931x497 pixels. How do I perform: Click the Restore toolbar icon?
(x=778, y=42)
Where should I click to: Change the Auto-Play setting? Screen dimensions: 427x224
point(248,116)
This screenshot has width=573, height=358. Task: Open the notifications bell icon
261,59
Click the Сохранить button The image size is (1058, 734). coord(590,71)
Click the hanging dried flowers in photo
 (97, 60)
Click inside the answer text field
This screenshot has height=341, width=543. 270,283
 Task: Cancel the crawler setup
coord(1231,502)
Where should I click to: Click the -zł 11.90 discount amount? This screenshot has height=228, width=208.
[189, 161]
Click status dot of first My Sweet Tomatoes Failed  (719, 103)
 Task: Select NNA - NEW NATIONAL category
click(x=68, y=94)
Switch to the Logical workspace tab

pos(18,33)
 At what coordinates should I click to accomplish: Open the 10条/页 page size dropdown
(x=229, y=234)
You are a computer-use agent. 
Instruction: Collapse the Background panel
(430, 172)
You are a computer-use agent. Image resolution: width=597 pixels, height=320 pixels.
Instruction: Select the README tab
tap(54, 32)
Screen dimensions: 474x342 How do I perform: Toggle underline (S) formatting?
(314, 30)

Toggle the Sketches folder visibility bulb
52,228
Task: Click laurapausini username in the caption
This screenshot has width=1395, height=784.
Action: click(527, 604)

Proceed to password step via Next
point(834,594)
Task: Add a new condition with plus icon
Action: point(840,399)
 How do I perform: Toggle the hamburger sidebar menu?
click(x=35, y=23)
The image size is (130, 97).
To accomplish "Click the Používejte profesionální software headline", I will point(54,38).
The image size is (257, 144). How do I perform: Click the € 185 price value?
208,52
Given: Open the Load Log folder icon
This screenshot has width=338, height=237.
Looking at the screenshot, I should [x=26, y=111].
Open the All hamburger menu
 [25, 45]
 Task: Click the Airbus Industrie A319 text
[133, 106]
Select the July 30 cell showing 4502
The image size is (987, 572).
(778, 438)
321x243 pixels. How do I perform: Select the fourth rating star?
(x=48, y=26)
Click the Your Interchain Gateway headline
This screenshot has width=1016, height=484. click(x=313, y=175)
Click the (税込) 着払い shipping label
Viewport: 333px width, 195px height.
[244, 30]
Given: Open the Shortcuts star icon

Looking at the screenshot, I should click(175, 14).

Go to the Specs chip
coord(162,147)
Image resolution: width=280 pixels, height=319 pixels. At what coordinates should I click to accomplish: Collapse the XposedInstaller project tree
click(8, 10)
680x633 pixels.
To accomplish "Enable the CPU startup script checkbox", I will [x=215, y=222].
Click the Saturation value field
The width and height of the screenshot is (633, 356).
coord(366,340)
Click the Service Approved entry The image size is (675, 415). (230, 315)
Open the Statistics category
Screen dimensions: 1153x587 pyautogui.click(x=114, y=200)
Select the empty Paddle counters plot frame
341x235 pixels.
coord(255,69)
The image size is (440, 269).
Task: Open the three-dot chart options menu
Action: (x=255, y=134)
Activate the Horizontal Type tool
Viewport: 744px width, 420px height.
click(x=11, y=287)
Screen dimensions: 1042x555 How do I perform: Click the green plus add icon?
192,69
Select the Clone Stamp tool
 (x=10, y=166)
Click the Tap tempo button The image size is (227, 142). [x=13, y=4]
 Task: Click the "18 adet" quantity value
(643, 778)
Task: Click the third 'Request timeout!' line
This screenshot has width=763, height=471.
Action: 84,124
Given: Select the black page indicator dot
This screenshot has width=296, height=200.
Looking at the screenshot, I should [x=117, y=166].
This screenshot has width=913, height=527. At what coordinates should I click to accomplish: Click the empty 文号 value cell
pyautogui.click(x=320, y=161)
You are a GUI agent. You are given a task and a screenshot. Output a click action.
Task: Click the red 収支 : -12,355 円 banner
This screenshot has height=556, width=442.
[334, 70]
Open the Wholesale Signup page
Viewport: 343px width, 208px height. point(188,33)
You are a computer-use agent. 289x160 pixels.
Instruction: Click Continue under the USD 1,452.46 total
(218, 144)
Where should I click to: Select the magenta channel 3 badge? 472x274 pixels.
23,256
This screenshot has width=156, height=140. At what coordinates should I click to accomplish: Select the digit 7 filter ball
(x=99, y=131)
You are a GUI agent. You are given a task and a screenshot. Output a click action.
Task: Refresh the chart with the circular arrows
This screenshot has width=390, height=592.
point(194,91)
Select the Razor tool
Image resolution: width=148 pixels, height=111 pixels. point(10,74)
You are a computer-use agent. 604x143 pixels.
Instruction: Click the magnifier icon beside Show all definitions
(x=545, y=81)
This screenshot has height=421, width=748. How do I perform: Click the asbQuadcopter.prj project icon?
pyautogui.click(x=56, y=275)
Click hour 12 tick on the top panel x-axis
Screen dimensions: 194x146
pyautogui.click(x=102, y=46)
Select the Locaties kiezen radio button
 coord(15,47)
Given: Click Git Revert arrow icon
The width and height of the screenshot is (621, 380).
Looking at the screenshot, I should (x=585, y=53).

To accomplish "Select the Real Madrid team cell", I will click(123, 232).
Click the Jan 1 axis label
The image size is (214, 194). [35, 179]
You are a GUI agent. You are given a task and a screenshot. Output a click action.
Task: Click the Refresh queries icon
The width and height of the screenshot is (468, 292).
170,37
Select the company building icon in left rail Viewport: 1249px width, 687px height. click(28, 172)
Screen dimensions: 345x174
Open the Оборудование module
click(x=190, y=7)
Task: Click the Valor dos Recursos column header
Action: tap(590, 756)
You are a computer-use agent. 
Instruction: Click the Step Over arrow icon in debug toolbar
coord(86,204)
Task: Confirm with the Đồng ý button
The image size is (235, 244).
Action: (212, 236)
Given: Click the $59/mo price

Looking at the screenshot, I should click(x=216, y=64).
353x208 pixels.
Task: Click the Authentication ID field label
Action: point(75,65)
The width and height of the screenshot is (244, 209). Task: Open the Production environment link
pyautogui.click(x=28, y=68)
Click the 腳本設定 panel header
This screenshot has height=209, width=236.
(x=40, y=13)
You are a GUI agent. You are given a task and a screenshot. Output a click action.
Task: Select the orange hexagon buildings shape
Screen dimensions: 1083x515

:::

- [EXERCISE AIM]:
Down to the final line, write out all of the material exactly.

- [RESPONSE TO THE TASK]:
931x497 pixels. How do I perform: Click the Restore toolbar icon?
(x=778, y=42)
Where should I click to: Change the Auto-Play setting? Screen dimensions: 427x224
point(248,116)
This screenshot has width=573, height=358. Task: Open the notifications bell icon
261,59
Click the Сохранить button The image size is (1058, 734). coord(590,71)
Click the hanging dried flowers in photo
 (97, 60)
Click inside the answer text field
This screenshot has height=341, width=543. 270,283
 Task: Cancel the crawler setup
coord(1231,502)
Where should I click to: Click the -zł 11.90 discount amount? This screenshot has height=228, width=208.
[189, 161]
Click status dot of first My Sweet Tomatoes Failed  (719, 103)
 Task: Select NNA - NEW NATIONAL category
click(x=68, y=94)
Switch to the Logical workspace tab

pos(18,33)
 At what coordinates should I click to accomplish: Open the 10条/页 page size dropdown
(x=229, y=234)
You are a computer-use agent. 
Instruction: Collapse the Background panel
(430, 172)
You are a computer-use agent. Image resolution: width=597 pixels, height=320 pixels.
Instruction: Select the README tab
tap(54, 32)
Screen dimensions: 474x342 How do I perform: Toggle underline (S) formatting?
(314, 30)

Toggle the Sketches folder visibility bulb
52,228
Task: Click laurapausini username in the caption
This screenshot has width=1395, height=784.
Action: click(527, 604)

Proceed to password step via Next
point(834,594)
Task: Add a new condition with plus icon
Action: point(840,399)
 How do I perform: Toggle the hamburger sidebar menu?
click(x=35, y=23)
The image size is (130, 97).
To accomplish "Click the Používejte profesionální software headline", I will point(54,38).
The image size is (257, 144). How do I perform: Click the € 185 price value?
208,52
Given: Open the Load Log folder icon
This screenshot has width=338, height=237.
Looking at the screenshot, I should [x=26, y=111].
Open the All hamburger menu
 [25, 45]
 Task: Click the Airbus Industrie A319 text
[133, 106]
Select the July 30 cell showing 4502
The image size is (987, 572).
(778, 438)
321x243 pixels. How do I perform: Select the fourth rating star?
(x=48, y=26)
Click the Your Interchain Gateway headline
This screenshot has width=1016, height=484. click(x=313, y=175)
Click the (税込) 着払い shipping label
Viewport: 333px width, 195px height.
[244, 30]
Given: Open the Shortcuts star icon

Looking at the screenshot, I should click(175, 14).

Go to the Specs chip
coord(162,147)
Image resolution: width=280 pixels, height=319 pixels. At what coordinates should I click to accomplish: Collapse the XposedInstaller project tree
click(8, 10)
680x633 pixels.
To accomplish "Enable the CPU startup script checkbox", I will [x=215, y=222].
Click the Saturation value field
The width and height of the screenshot is (633, 356).
coord(366,340)
Click the Service Approved entry The image size is (675, 415). (230, 315)
Open the Statistics category
Screen dimensions: 1153x587 pyautogui.click(x=114, y=200)
Select the empty Paddle counters plot frame
341x235 pixels.
coord(255,69)
The image size is (440, 269).
Task: Open the three-dot chart options menu
Action: (x=255, y=134)
Activate the Horizontal Type tool
Viewport: 744px width, 420px height.
click(x=11, y=287)
Screen dimensions: 1042x555 How do I perform: Click the green plus add icon?
192,69
Select the Clone Stamp tool
 (x=10, y=166)
Click the Tap tempo button The image size is (227, 142). [x=13, y=4]
 Task: Click the "18 adet" quantity value
(643, 778)
Task: Click the third 'Request timeout!' line
This screenshot has width=763, height=471.
Action: 84,124
Given: Select the black page indicator dot
This screenshot has width=296, height=200.
Looking at the screenshot, I should [x=117, y=166].
This screenshot has width=913, height=527. At what coordinates should I click to accomplish: Click the empty 文号 value cell
pyautogui.click(x=320, y=161)
You are a GUI agent. You are given a task and a screenshot. Output a click action.
Task: Click the red 収支 : -12,355 円 banner
This screenshot has height=556, width=442.
[334, 70]
Open the Wholesale Signup page
Viewport: 343px width, 208px height. point(188,33)
You are a computer-use agent. 289x160 pixels.
Instruction: Click Continue under the USD 1,452.46 total
(218, 144)
Where should I click to: Select the magenta channel 3 badge? 472x274 pixels.
23,256
This screenshot has width=156, height=140. At what coordinates should I click to accomplish: Select the digit 7 filter ball
(x=99, y=131)
You are a GUI agent. You are given a task and a screenshot. Output a click action.
Task: Refresh the chart with the circular arrows
This screenshot has width=390, height=592.
point(194,91)
Select the Razor tool
Image resolution: width=148 pixels, height=111 pixels. point(10,74)
You are a computer-use agent. 604x143 pixels.
Instruction: Click the magnifier icon beside Show all definitions
(x=545, y=81)
This screenshot has height=421, width=748. How do I perform: Click the asbQuadcopter.prj project icon?
pyautogui.click(x=56, y=275)
Click hour 12 tick on the top panel x-axis
Screen dimensions: 194x146
pyautogui.click(x=102, y=46)
Select the Locaties kiezen radio button
 coord(15,47)
Given: Click Git Revert arrow icon
The width and height of the screenshot is (621, 380).
Looking at the screenshot, I should (x=585, y=53).

To accomplish "Select the Real Madrid team cell", I will click(123, 232).
Click the Jan 1 axis label
The image size is (214, 194). [35, 179]
You are a GUI agent. You are given a task and a screenshot. Output a click action.
Task: Click the Refresh queries icon
The width and height of the screenshot is (468, 292).
170,37
Select the company building icon in left rail Viewport: 1249px width, 687px height. click(28, 172)
Screen dimensions: 345x174
Open the Оборудование module
click(x=190, y=7)
Task: Click the Valor dos Recursos column header
Action: tap(590, 756)
You are a computer-use agent. 
Instruction: Click the Step Over arrow icon in debug toolbar
coord(86,204)
Task: Confirm with the Đồng ý button
The image size is (235, 244).
Action: (212, 236)
Given: Click the $59/mo price

Looking at the screenshot, I should click(x=216, y=64).
353x208 pixels.
Task: Click the Authentication ID field label
Action: point(75,65)
The width and height of the screenshot is (244, 209). Task: Open the Production environment link
pyautogui.click(x=28, y=68)
Click the 腳本設定 panel header
This screenshot has height=209, width=236.
(x=40, y=13)
You are a GUI agent. You are given a task and a screenshot. Output a click action.
Task: Select the orange hexagon buildings shape
Screen dimensions: 1083x515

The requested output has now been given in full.